By folding the bottom of the tube in the same way, but perpendicular to the top of the tube you get quite a nice bat body shape for hanging up.
The kids got nice and filthy with black paint, painting up the bat bodies... I think the bat wings were inspired by a card that was made on Makes and Takes a while back. They used some tissue paper to thread through a card to make bat wings, but we didn't have any black tissue paper, so we used black constructions paper. Folded it in half to cut the bottom of the wings into shape... Then concertina folded them up. I cut a couple of horizontal slits on either side of the bat bodies to thread the folded up wings through, and then unfolded them and curved forward the wings to make them nice and full looking. The tip of the top of each wing was folded back to give it a bit of a more batty shape. Red sticker eyes were stuck on and then they got hung up in our kitchen with the rest of the artwork for a few days. Batgirl loves them.

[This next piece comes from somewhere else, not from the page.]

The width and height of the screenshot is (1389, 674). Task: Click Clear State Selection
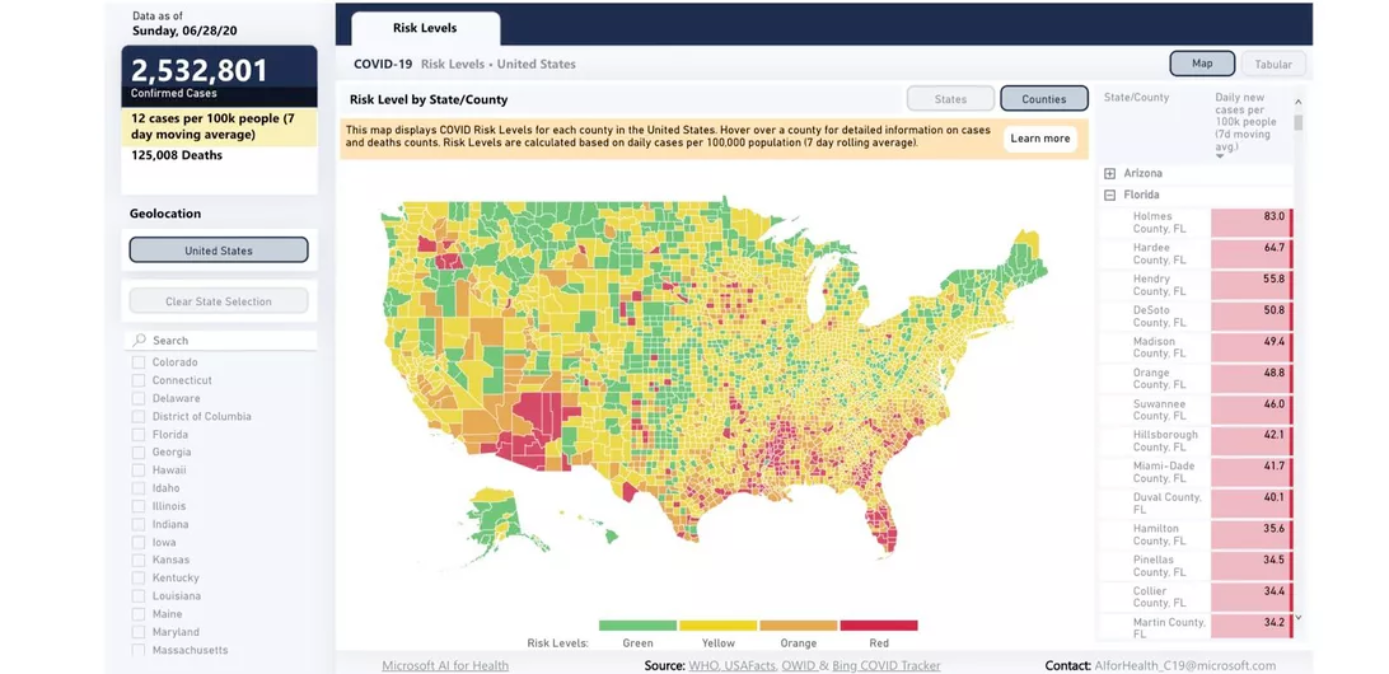(x=218, y=301)
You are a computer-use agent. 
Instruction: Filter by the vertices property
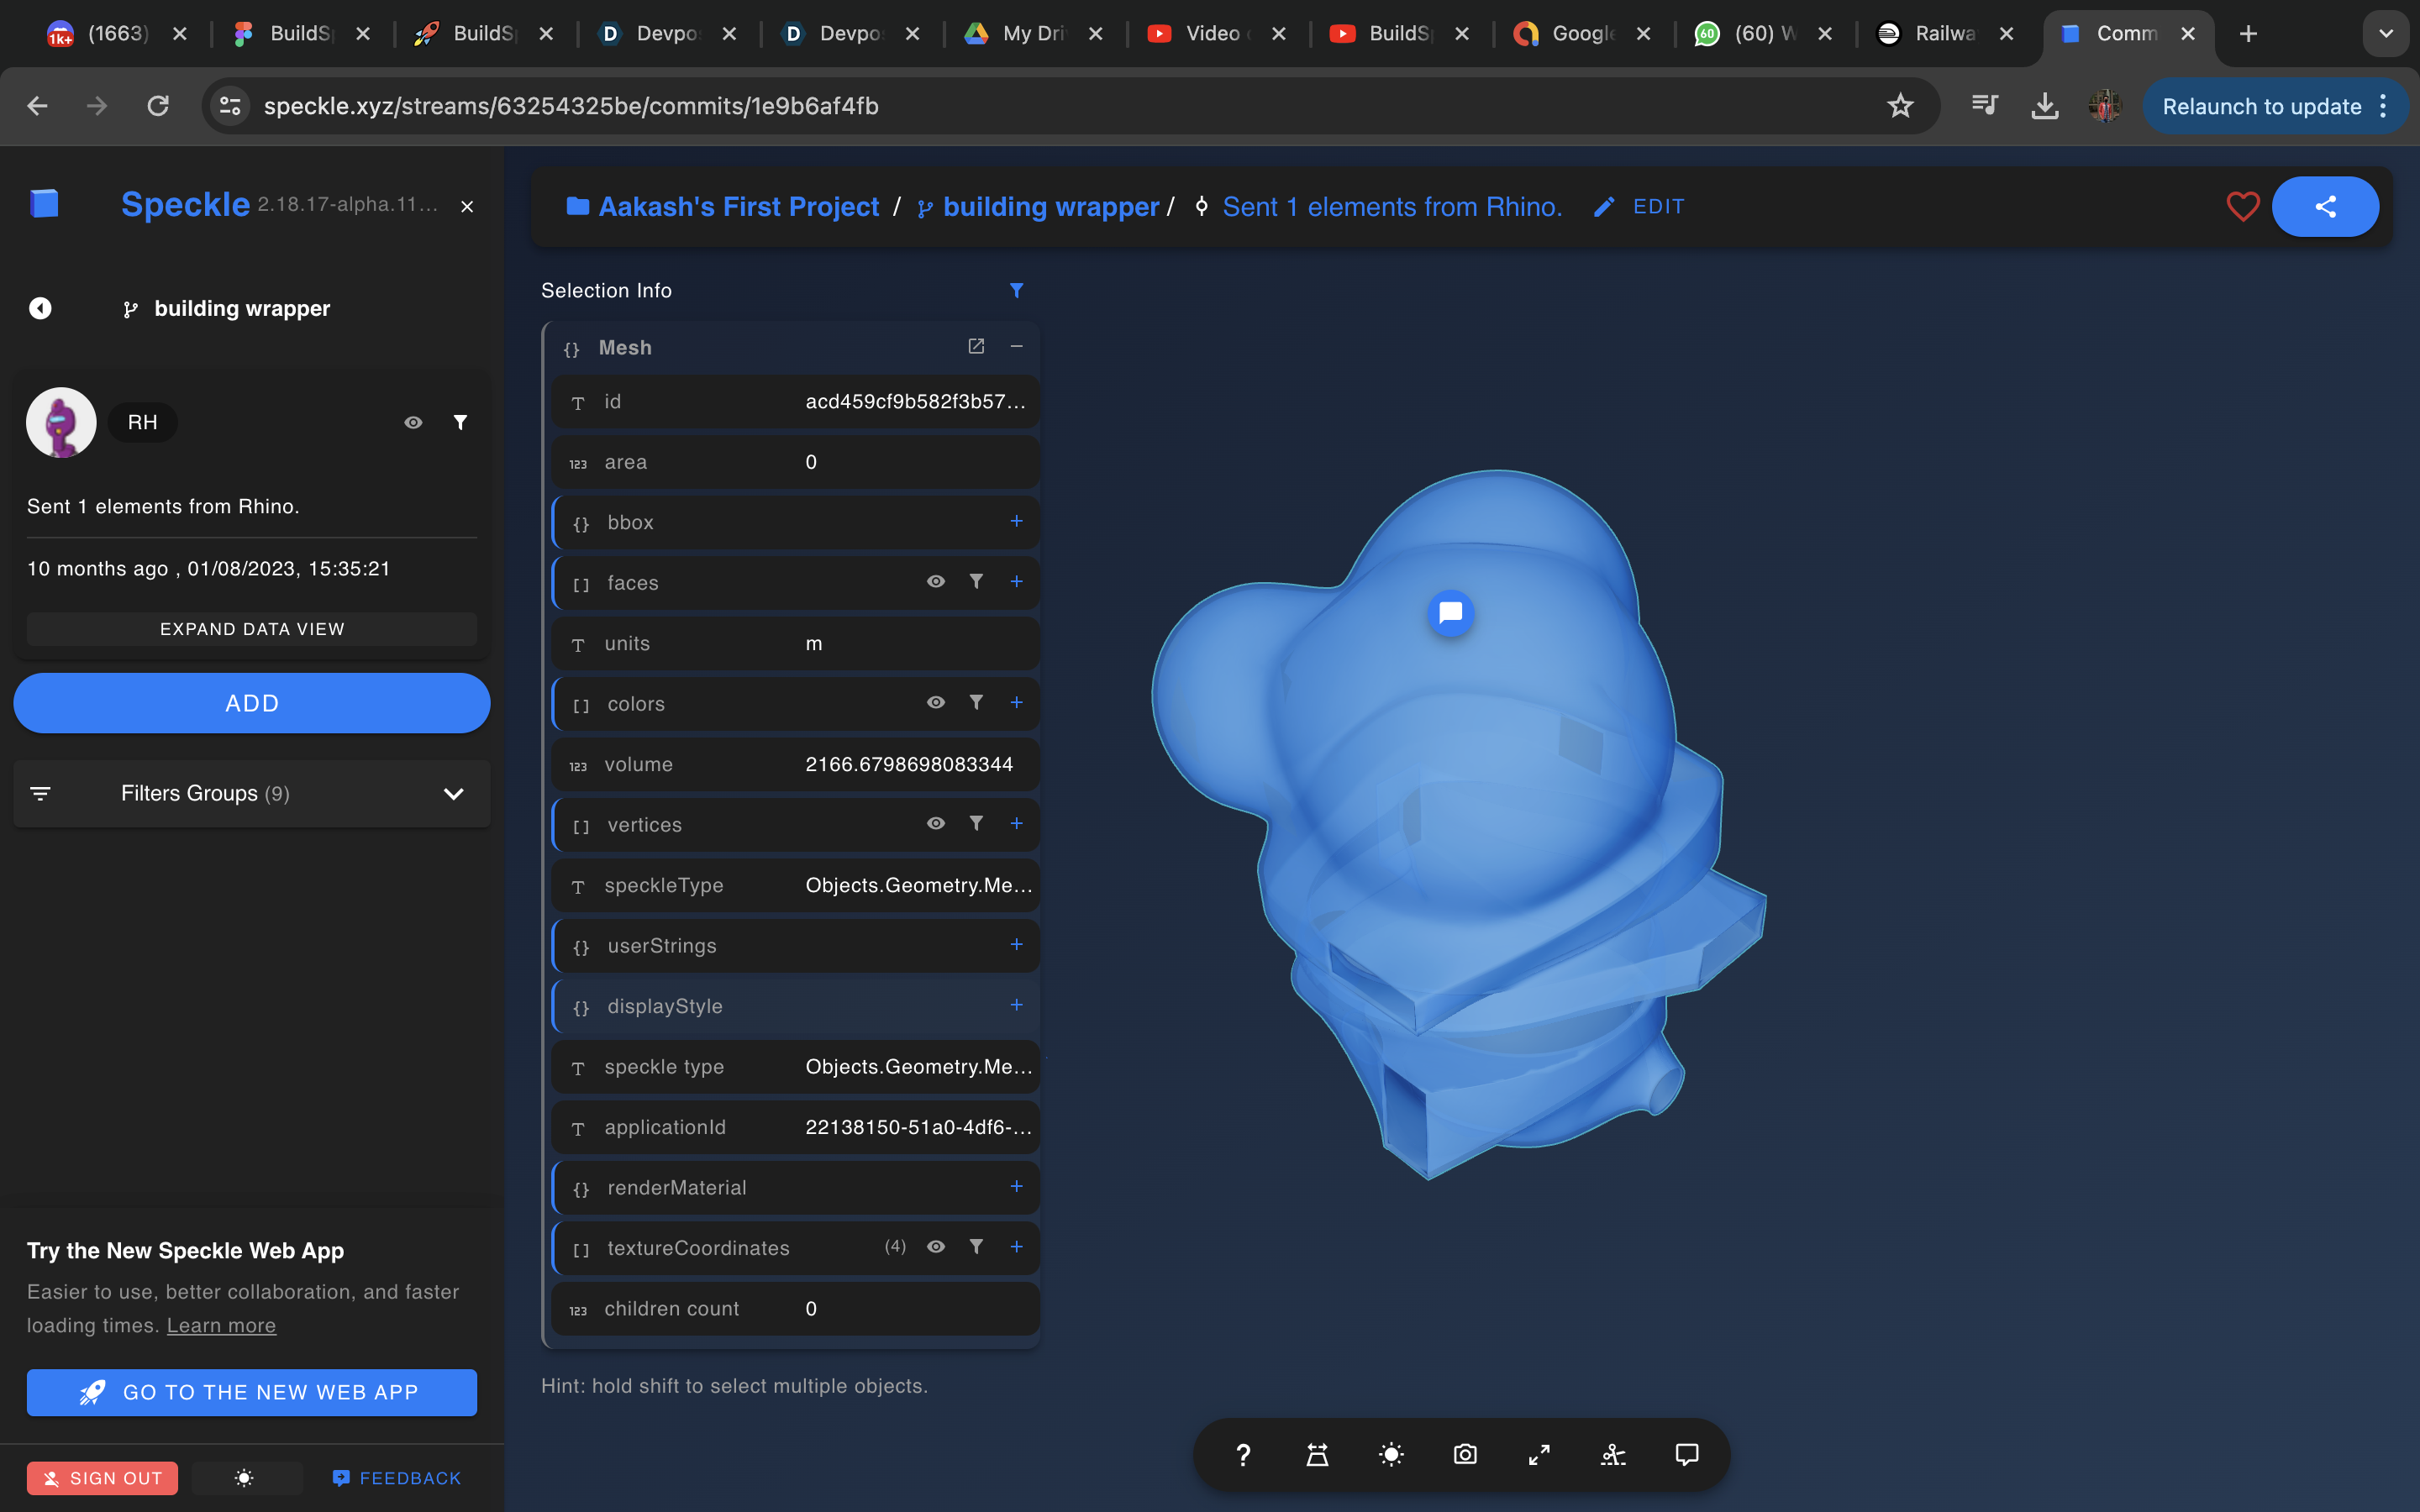[x=976, y=823]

Until Halloween, when we took them out and hung them on the porch to frighten trick or treaters. They made the Happy Halloween sign themselves too and are very proud of it indeed!Because the bodies were made out of toilet roll tube, the ever resourceful hubster was able to put together a little circuit involving flashing LEDs and a battery pack to stuff inside. Voila! Spooky flashy red bat eyes!
If you fancy trying that part yourself then you can check it out on his blog Fangletronics.
I hope you all had a lovely halloween! I'm loving American halloweens. It's such a big holiday for the kids. Sorry to be posting some of our halloween crafts after the holiday, but we're always last minute with such things, and I know that if I don't put these things on the blog now, then I will have lost them by this time next year.